In many western ecosystems, wildfire has played a natural role is forming the landscape for thousands of years. Lodgepole pine cones, for example, often need exposure to high temperatures to open and spread their seeds. As you hike along the trail notice the younger trees, now decades old, reaching for the sun and replacing the forest lost in the 1988 wildfires.
This trail also provides great view of bison. Like the young trees replacing the fire-scorched ones, bison too have made a comeback in Yellowstone National Park and are thriving. Bison once roamed North America from Canada to Mexico and even as far east as North Carolina. Brought to the brink of extinction by hunting and cattle-spread disease, bison now flourish in Yellowstone and other National Parks and reserves. Please to not underestimate the huge, shaggy bison as tame cattle, however bison are extremely fast, dangerous, and have injured more visitors in Yellowstone National Park than any other animal.
Who is Going to Love It
Groups and families will love this trail. The picnic area at the trailhead is very nice and serves as a great spot for lunch before heading down the trail. And at 5 miles round trip, over mostly flat ground, everyone in the group has a chance to see the lake, even beginner hikers.
Anglers will love this trail as well. Cascade Lake contains both cutthroat trout and grayling, both native species to Yellowstone National Park.
Directions, Parking, & Regulations
From the Canyon Junction: Drive 1.3 miles north and park in the parking area on the Westside of the road.
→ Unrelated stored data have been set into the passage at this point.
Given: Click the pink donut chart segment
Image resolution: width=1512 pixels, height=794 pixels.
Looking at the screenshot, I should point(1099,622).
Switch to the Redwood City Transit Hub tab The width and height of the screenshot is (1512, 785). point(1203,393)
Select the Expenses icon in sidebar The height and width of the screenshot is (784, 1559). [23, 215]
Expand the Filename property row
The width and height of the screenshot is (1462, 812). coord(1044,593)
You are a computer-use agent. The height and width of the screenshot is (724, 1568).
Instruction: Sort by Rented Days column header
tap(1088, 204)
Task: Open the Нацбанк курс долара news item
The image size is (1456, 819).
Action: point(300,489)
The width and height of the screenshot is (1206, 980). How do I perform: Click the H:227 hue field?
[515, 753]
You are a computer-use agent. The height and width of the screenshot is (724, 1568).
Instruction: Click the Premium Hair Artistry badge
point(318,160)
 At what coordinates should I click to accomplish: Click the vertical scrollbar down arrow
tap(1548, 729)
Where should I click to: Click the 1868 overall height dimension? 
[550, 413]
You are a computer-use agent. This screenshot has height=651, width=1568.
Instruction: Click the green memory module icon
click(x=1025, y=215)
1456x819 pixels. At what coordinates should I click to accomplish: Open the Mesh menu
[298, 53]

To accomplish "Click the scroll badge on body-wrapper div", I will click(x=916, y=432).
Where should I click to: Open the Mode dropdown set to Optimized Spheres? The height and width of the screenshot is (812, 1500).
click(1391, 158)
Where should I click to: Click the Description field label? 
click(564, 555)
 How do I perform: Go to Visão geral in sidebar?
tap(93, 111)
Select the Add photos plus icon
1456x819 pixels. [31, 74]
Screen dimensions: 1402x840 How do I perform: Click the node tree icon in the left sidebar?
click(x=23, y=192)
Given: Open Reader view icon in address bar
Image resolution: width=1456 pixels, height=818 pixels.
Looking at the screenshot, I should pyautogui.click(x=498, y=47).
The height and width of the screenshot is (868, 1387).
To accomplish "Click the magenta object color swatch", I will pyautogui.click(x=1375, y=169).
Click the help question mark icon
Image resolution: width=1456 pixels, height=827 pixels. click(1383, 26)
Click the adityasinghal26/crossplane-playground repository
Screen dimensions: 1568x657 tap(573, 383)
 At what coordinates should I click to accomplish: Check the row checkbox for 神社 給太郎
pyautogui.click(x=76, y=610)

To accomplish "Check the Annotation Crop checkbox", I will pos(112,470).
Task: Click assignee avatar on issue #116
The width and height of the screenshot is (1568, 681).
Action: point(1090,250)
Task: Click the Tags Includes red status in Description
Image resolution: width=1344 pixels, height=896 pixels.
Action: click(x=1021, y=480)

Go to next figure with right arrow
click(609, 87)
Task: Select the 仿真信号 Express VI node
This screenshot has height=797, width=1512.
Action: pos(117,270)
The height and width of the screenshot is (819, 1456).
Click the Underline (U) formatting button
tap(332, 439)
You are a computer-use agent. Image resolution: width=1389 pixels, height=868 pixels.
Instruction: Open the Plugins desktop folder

Parking is free with an Entrance Pass.
Please respect wildlife and maintain the required distances from all Yellowstone wildlife. It is illegal to approach or remain within 100 yards of bears or wolves. All other animals must be within 25 yards.
Fishing in Yellowstone National Park requires lead-free tackle and a valid Yellowstone National Park fishing permit. Please clean all waders, boots, boats, and other fishing equipment before entering the park to reduce the spread of Aquatic Nuisance Species.